Que pouvons-nous leur offrir? Comment leur soutirer des concessions? Nous pouvons nous y prendre de plusieurs façons. Ainsi, comme les Américains, les Européens voudraient vendre certains produits agricoles sur nos marchés. Le fromage est l'un des ces produits. Les exportations de produits laitiers notamment, et en particulier les exportations de fromage, sont assujetties à des contingents depuis des années. Nous disposons donc dans ce domaine de certains pouvoirs de négociation.

Pour notre part, nous aimerions vendre davantage de zinc et d'aluminium sur le marché européen. Nous pourrions essayer de conclure une entente avec les Français dans ces deux domaines.

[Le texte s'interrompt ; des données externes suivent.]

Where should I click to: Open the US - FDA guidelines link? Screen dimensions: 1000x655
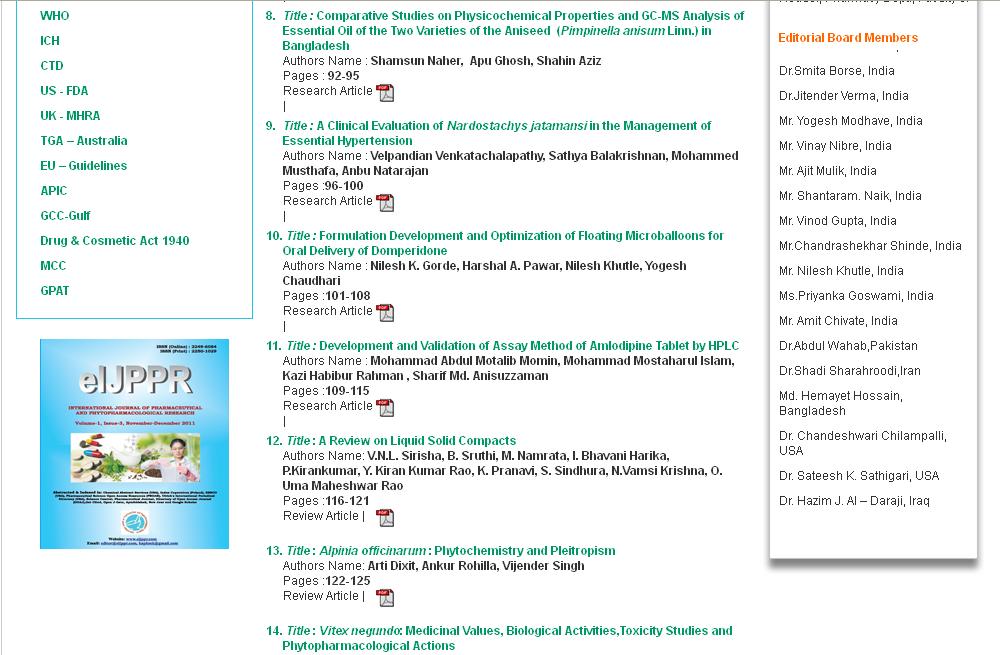64,91
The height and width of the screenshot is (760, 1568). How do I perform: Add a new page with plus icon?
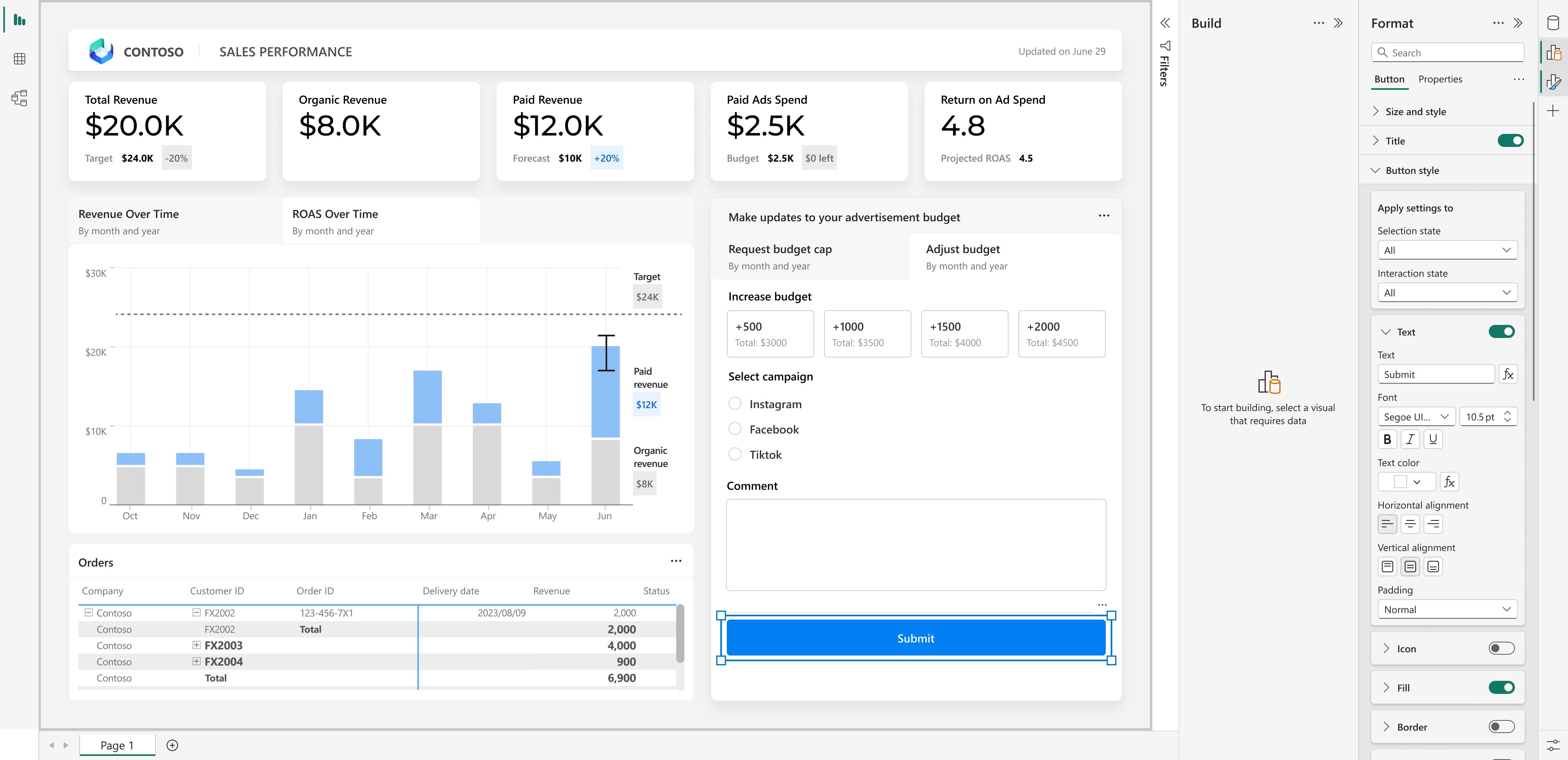click(172, 745)
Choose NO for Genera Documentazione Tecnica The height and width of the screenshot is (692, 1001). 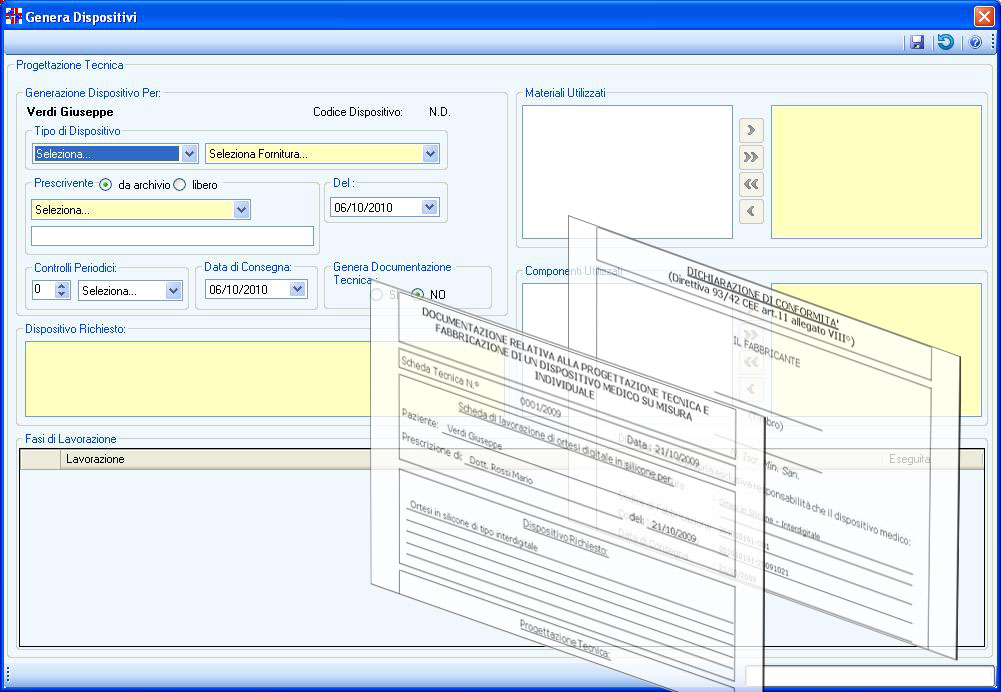[418, 295]
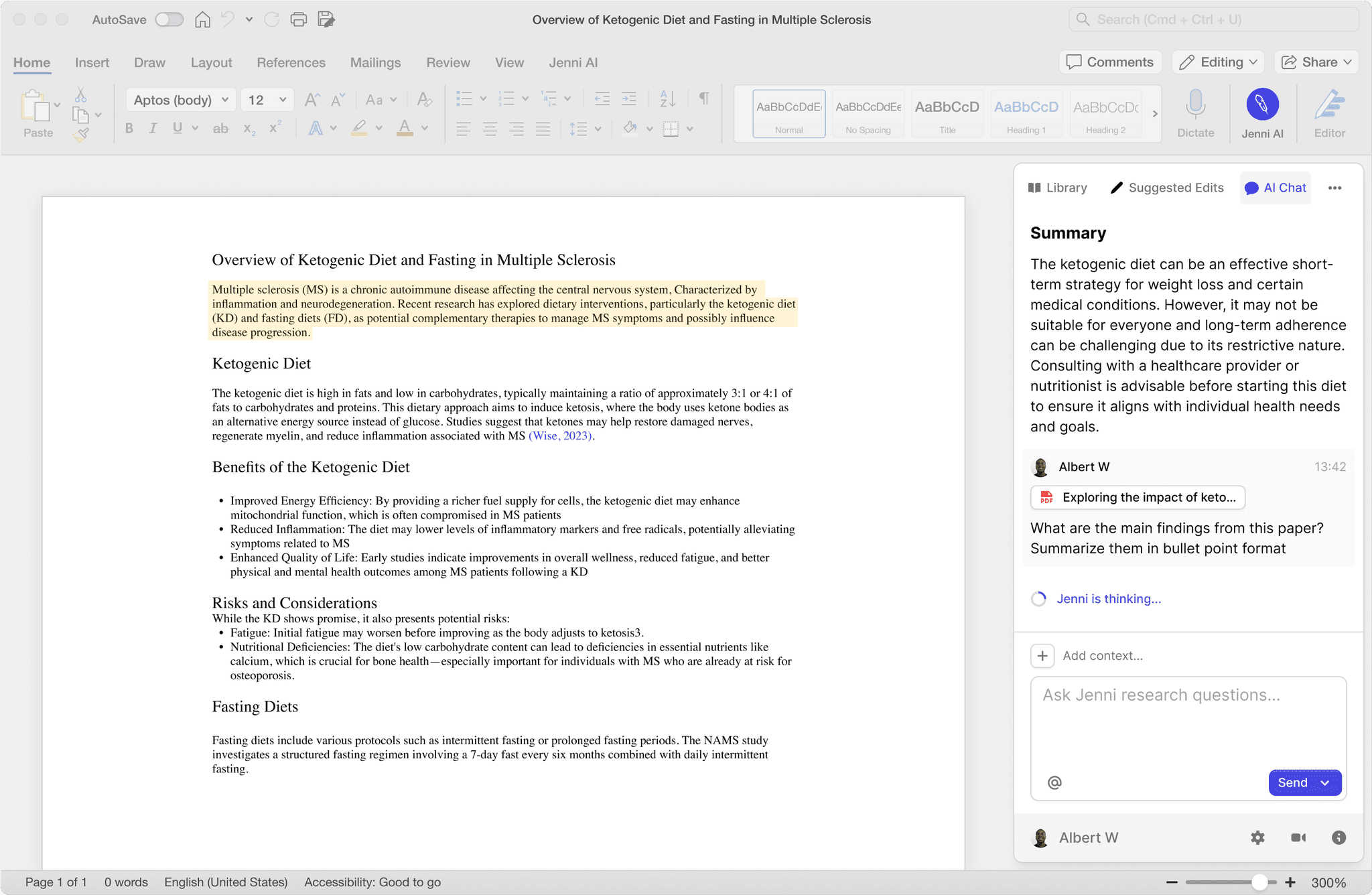The height and width of the screenshot is (895, 1372).
Task: Expand the styles gallery arrow
Action: pos(1154,114)

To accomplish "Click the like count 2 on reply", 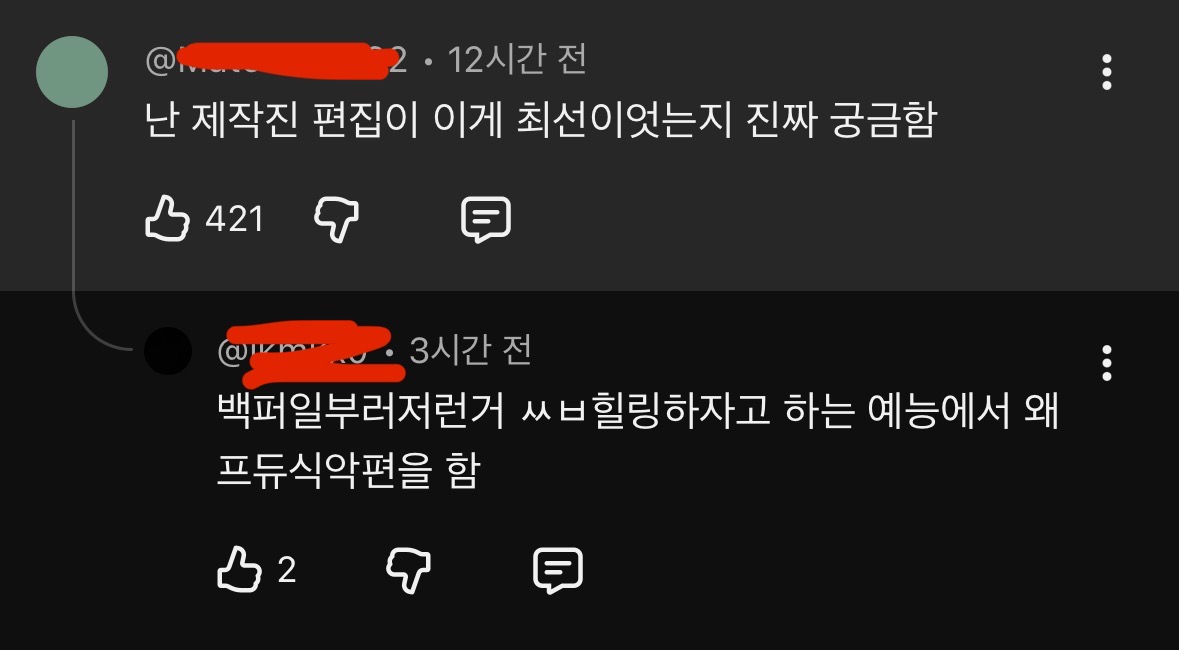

Nous avons certaines cartes dans notre jeu. Ainsi, nous n'avons souscris la dernière fois à l'accord sur les marchés d'État qu'au nom des ministères gouvernementaux fédéraux; les provinces et les principales municipalités ont décidé de ne pas se joindre à nous. Je crois qu'elles ont eu tort, mais c'est ce qu'elles ont décidé. Nous pourrions peut-être faire des concessions dans le domaine des marchés d'État, ce qui nous donnerait un meilleur accès à ces mêmes marchés en Europe.

La marge de manoeuvre est assez grande dans des négociations générales. L'objectif c'est en bout de ligne d'être fier de ce qu'on a obtenu en contrepartie des concessions qu'on a faites. Je crois que nous pouvions l'être la dernière fois.

J'aurais personnellement aimé que les Européens fassent de plus grandes concessions au sujet de leurs subventions, mais nous n'avions nous-mêmes pas les coudées franches en raison de la gestion de l'offre. Il ne fait aucun doute que nous avons été exclus des négociations entre les États-Unis, l'Europe, le Japon et, Dieu la bénisse, l'Australie parce que les Américains ne voulaient pas que nous renforcions la position des Japonais sur la gestion de l'offre pour ce qui est du riz.

On pourrait adopter différentes approches et je suis convaincu que si nous acceptions le principe qu'il faut mettre en place un nouveau système pour les produits intérieurs qui sont vulnérables aux importations, nous pourrions élargir nos marchés pour nos principales exportations agricoles.

Le président: Quelqu'un voudrait-il ajouter quelque chose à ce sujet?

M. Charlie Penson: MM. Herman et Wolfe peuvent-ils aussi répondre à cette question?

M. Robert Wolfe: Je me fais l'écho de ce qu'a dit M. Shannon. À l'issue de négociations générales, toutes les parties peuvent trouver leur compte en acceptant de faire certaines concessions.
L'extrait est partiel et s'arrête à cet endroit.